When solving quadratic equations, our goal is to find the values of the variable that make the equation true. Quadratic equations often take the form: \( ax^2 + bx + c = 0 \). For consecutive integers product problems, the quadratic equation is derived from the product equation: \( x(x+1) = 42 \). The steps involve representing the integers with variables, setting up an equation, expanding and rearranging it, and ultimately solving it.

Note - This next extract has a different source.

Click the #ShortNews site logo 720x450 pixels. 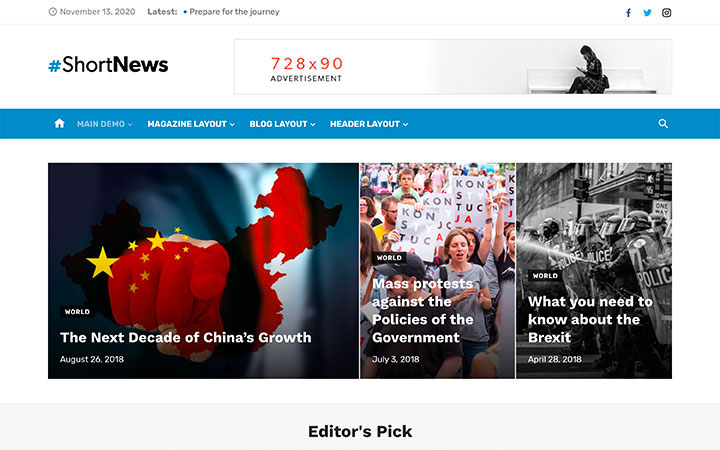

The quadratic formula is a reliable method to find the roots of a quadratic equation. It is given by: \( x = \frac{-b \pm \sqrt{b^2 - 4ac}}{2a} \). This formula can solve any quadratic equation, provided you know the values of \( a \), \( b \), and \( c \). For instance, in the problem \( x(x + 1) = 42 \), after rearranging, we get \( x^2 + x - 42 = 0 \). Here, \( a = 1 \), \( b = 1 \), and \( c = -42 \). Just substitute these values into the quadratic formula to find the solutions.

The discriminant helps us determine the nature of the roots of a quadratic equation. It is part of the quadratic formula: \( b^2 - 4ac \). The value of the discriminant tells us:

• If it's positive, we have two distinct real roots.
• If it's zero, we have exactly one real root (a repeated root).
• If it's negative, we have two complex roots.

In our problem, calculating the discriminant involves: \( 1^2 - 4(1)(-42) = 1 + 168 = 169 \). Since 169 is positive, the quadratic equation has two distinct real numbers as roots.

When tackling algebraic problems like this one, follow these structured steps:

• Define Variables: Start by assigning variables to unknown quantities. Here, let the consecutive integers be \( x \) and \( x + 1 \).
• Set Up the Equation: Create an equation based on the problem statement. We have: \( x(x + 1) = 42 \).
• Expand and Rearrange: Make the equation fit the standard quadratic form. Expand to get: \( x^2 + x = 42 \) and then rearrange: \( x^2 + x - 42 = 0 \).
• Solve the Equation: Use the quadratic formula: \( x = \frac{-b \pm \sqrt{b^2 - 4ac}}{2a} \). Calculate the discriminant (169) and the roots, \( x = 6 \) and \( x = -7 \).
• Verify: Double-check the results. Here, the pairs are \( 6 \) and \( 7 \) or \( -7 \) and \( -6 \), verifying the original product condition.

Following these steps ensures clarity and accuracy in problem-solving.